Morrisburg, Ontario (1 season):

  • When using a front mounted boom (New Holland Guardian) the Beluga’s appeared to bend backwards, dragging through the corn. The operator used a NutraBoss Y-Drop mount to stiffen the top few inches of the Belugas (image below). Further, cutting the excess hose from beneath the bottom nozzle body (to a final length of 48″) reduced drag.
  • The New Holland Guardian boom folding system was not compatible with the Beluga mounts, and compromises had to be made.
  • The rear boom section of the New Holland Guardian is 12″ lower than the front (9 feet off ground rather than 10). The Belugas were not adjusted to account for this since corn tended to bend lower after passing under the belly of the sprayer. The result was that the nozzles remained aligned with the target region.
  • Opinions differ as to which portion of the corn stalk should receive direct spray. In Port Rowan, we spanned the silking region. However, this operator positioned the nozzle bodies 20″ apart (Spray Max 015’s) and aligned them to the top 1/3 of the stalk, ensuring the top leaf was thoroughly covered. The operator noticed spray occasionally escaping through the top of the canopy.
  • When scouting for disease, the operator reported an obvious improvement in favour of overhead broadcast versus unsprayed check, and an equally obvious improvement in favour of directed (Beluga) versus overhead.

------------------------------------------------------------------------

## What to do
1. In the Morrisburg notes, how far apart did the operator position the nozzle bodies?
2. Reproduce the Morrisburg notes word for word, everything from "Morrisburg, Ontario (1" down to "48″) reduced drag.".
The rows that come next have nothing to do with the Morrisburg notes.

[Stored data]
------------------------------------------------------------------------

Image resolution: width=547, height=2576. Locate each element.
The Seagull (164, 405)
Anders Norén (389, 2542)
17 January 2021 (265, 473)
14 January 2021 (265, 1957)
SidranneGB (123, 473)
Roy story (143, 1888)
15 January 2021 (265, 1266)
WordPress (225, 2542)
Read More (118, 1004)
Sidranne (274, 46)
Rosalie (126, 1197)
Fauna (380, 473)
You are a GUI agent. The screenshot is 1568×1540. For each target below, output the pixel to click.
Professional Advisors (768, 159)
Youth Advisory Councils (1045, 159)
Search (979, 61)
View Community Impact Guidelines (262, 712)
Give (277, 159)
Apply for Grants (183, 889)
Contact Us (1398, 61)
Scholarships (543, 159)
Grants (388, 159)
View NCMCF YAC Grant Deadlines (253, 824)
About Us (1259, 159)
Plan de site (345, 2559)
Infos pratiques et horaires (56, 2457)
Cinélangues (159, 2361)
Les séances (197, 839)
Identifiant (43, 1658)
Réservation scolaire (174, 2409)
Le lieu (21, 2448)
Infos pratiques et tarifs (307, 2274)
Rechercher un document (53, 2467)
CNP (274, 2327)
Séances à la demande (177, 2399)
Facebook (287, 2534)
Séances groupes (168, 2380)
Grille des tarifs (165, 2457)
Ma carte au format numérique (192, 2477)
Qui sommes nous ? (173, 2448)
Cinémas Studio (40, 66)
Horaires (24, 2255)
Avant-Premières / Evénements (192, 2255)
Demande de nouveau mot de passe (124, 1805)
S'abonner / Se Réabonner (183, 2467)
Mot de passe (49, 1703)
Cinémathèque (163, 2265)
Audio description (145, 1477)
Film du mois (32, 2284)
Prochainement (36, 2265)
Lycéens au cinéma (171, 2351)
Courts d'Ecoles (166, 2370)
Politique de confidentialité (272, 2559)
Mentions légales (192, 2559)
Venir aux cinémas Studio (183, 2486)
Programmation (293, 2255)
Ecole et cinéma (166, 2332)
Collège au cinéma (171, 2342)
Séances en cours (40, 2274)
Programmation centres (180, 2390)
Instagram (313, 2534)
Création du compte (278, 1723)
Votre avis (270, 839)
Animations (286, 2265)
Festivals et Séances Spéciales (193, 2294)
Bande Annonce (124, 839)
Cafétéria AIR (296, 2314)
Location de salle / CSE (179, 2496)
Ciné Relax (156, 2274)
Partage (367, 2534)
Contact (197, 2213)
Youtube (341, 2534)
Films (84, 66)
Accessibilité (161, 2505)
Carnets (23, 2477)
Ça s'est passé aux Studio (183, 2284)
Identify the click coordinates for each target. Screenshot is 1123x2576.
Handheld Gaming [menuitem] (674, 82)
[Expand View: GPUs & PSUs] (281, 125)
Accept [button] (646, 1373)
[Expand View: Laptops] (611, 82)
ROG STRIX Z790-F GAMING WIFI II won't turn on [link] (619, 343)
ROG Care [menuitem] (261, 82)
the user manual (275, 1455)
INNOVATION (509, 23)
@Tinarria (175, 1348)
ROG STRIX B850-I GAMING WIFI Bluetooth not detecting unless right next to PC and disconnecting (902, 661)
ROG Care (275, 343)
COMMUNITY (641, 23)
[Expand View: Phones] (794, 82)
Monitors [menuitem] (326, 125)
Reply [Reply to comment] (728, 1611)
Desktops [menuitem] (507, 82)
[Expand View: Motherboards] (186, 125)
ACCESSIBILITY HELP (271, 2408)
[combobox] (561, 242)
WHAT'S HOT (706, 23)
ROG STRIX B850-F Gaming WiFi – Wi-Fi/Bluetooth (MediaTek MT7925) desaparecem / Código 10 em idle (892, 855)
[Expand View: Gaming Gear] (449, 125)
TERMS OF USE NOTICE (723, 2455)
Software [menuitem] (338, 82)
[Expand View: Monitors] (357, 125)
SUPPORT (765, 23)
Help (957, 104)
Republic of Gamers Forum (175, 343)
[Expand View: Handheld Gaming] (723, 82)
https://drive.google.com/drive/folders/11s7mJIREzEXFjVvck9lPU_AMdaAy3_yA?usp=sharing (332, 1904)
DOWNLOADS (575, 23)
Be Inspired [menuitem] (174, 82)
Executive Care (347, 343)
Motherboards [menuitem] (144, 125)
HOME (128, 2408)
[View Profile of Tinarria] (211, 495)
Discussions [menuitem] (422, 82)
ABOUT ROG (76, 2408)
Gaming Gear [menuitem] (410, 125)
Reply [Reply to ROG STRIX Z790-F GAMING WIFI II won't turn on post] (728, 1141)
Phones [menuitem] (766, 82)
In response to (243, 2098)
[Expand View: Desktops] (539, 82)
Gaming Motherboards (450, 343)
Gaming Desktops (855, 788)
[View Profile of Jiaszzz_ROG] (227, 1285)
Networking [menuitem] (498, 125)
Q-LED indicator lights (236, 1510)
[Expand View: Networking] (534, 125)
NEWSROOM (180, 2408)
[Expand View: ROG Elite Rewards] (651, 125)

------------------------------------------------------------------------

## Solutions
1. The nozzle bodies were positioned 20″ apart.

2.
Morrisburg, Ontario (1 season):

  • When using a front mounted boom (New Holland Guardian) the Beluga’s appeared to bend backwards, dragging through the corn. The operator used a NutraBoss Y-Drop mount to stiffen the top few inches of the Belugas (image below). Further, cutting the excess hose from beneath the bottom nozzle body (to a final length of 48″) reduced drag.